In an address to the California Legislature last week, California Chief Justice Tani Cantil-Sakauye reported on the progress the court system has made in its three-tiered civil justice reform initiative, and outlined the challenges the judiciary will focus on in the coming year.
The civil justice reform initiative, referred to as “Access 3D,” is a mission to make access to justice “three-dimensional,” the Chief Justice said in her State of the Judiciary address on March 19. The initiative seeks to:
• Fund physical courts and restore courthouses to their full operating hours and staff, with fair compensation;
• Establish remote (online) access so that court users can conduct their business online; and
• Offer equal access to the court system, so that courts serve people of all languages, abilities and needs.

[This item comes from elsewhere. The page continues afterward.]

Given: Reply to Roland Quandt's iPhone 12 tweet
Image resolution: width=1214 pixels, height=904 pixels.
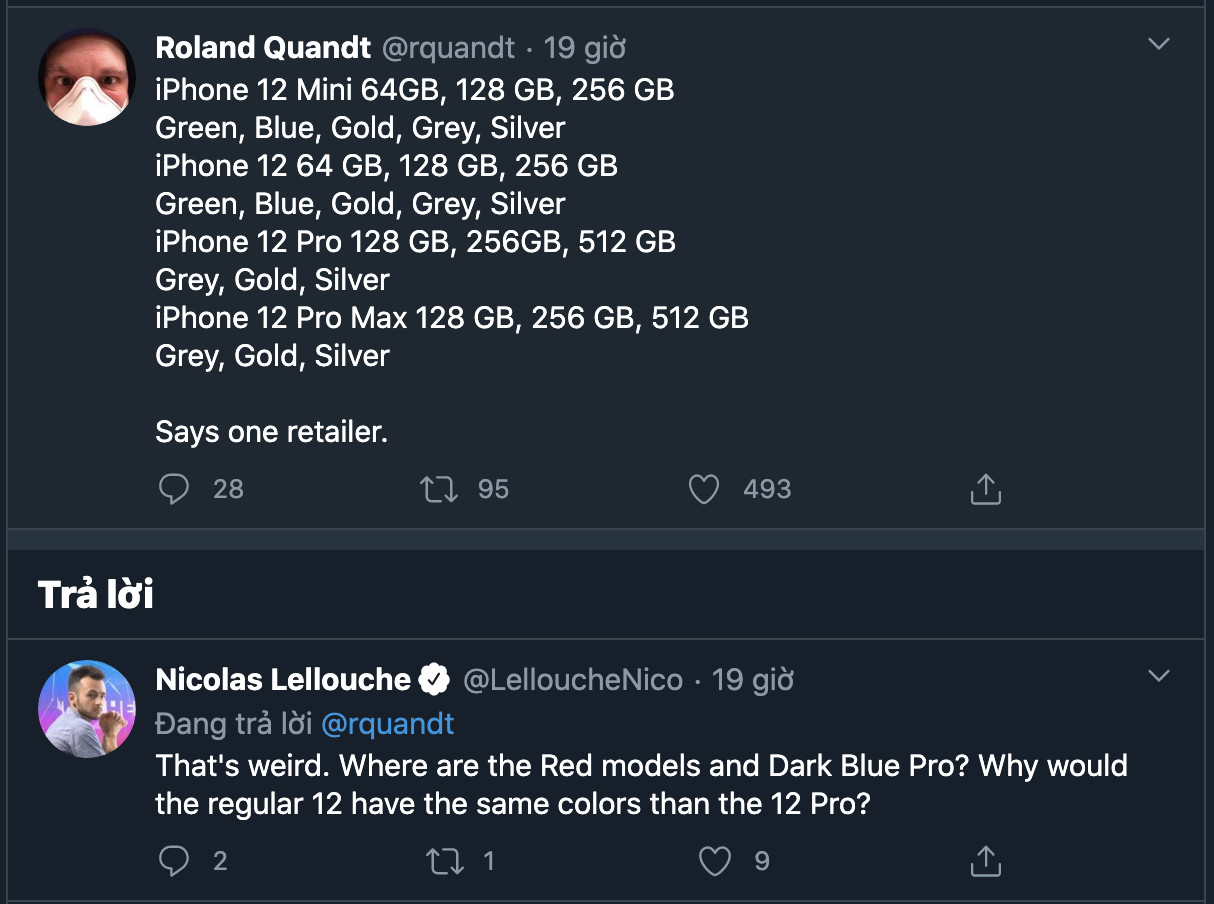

The Chief Justice told lawmakers that Governor Edmund G. Brown Jr. “breathed new life into the judiciary” with more than 600 judicial appointments. Of the 200 new justices appointed last year, she commented, 41% self-reported as non-white and more than half are female.

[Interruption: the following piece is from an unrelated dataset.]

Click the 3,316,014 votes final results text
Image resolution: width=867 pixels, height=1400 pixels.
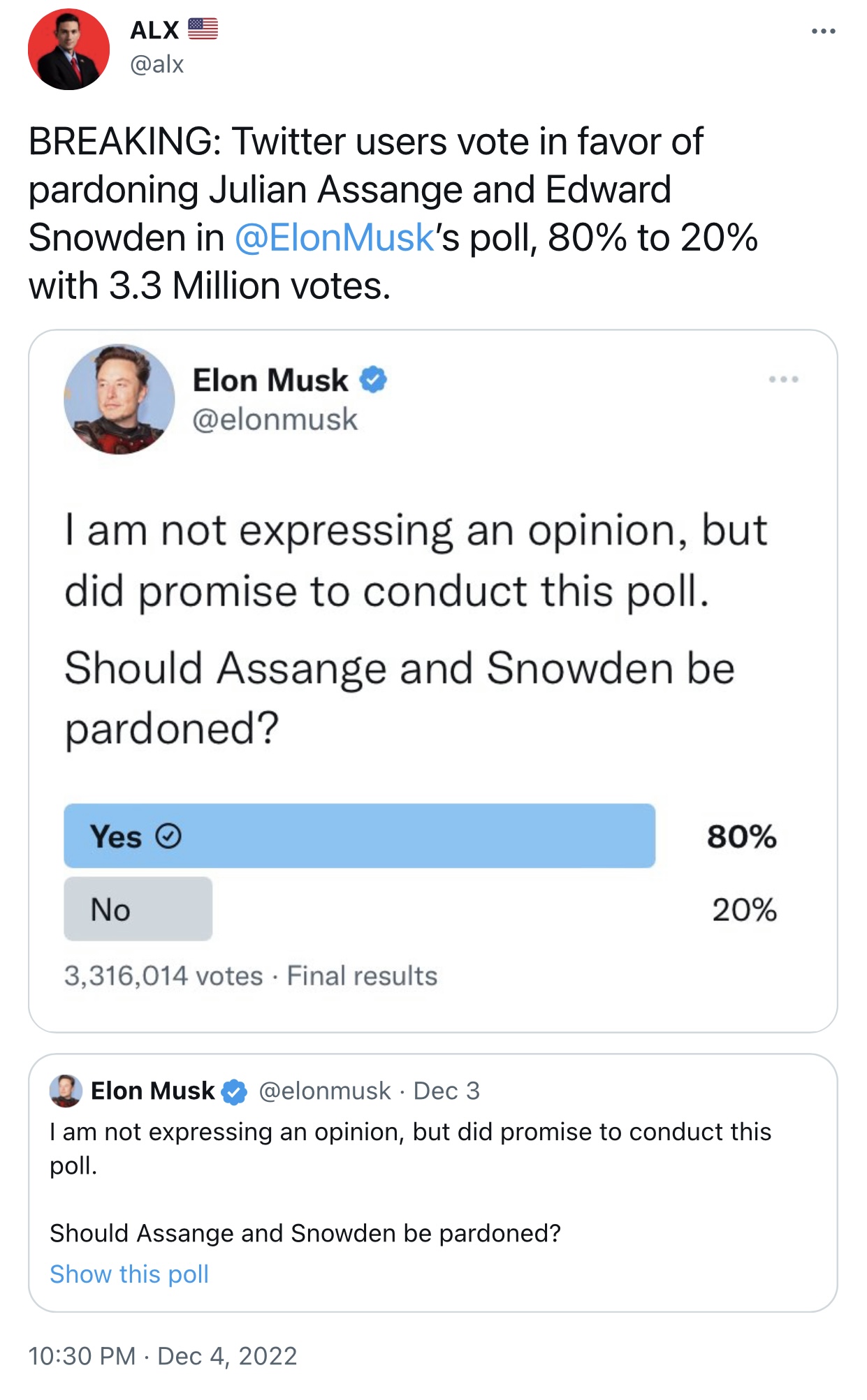pos(250,975)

“The judiciary now is more representative of the communities we serve in every way,” she said.
With funding support approved by the Legislature, the Chief Justice pointed out, the judiciary is able to:
• Maintain more than 500 courthouses and is building 10 new “safe and secure courthouses.”
• Establish more than 50 new projects that include technology, such as a mobile app, a multilingual self-help website, video hearings, and video remote interpreters.

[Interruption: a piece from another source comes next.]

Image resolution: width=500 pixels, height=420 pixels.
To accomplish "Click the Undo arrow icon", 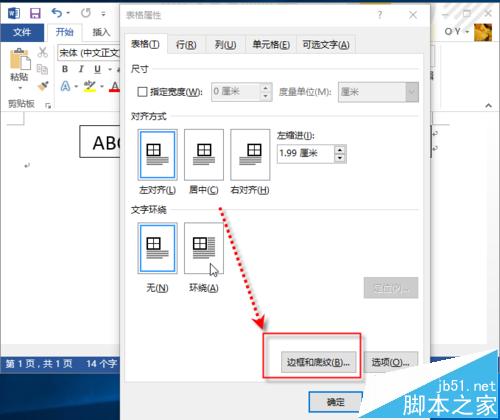I will point(57,13).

• Provide court navigators, also called “wayfinders,” and improve access to the court system with interpreters in critical civil cases like domestic violence, child custody, elder abuse, and evictions.
Challenges to Tackle
Despite the progress made, the Chief Justice said there is still more work to be done, and listed the following four challenges the judiciary will work on:
• Ensuring “that income inequality doesn’t translate into a two-tiered justice system”;
• Ensuring “that fines and fees no longer fall on those least able to afford them”;
• Ensuring “that minor traffic offenses don’t turn poor drivers into poor criminals”; and
• Ensuring “that we keep our workplaces safe and free from discrimination and harassment and that we treat each other and the public we serve with respect.”
To tackle these issues, the judiciary will convene workgroups, deliberate the facts and the law, and pursue recommendations through all three branches of government, Cantil-Sakauye said.
A task force already has been launched to study the practices and reform of existing pretrial detention and suggest steps to make the process fairer and safer.
In addition, Governor Gavin Newsom has proposed $75 million in court funding for the development, implementation, and evaluation of pretrial detention decision-making pilots in 8 to 10 courts.
The Judicial Council also is convening a workgroup on preventing workplace discrimination, harassment and abuse. Recommendations from the workgroup are expected to be delivered this summer.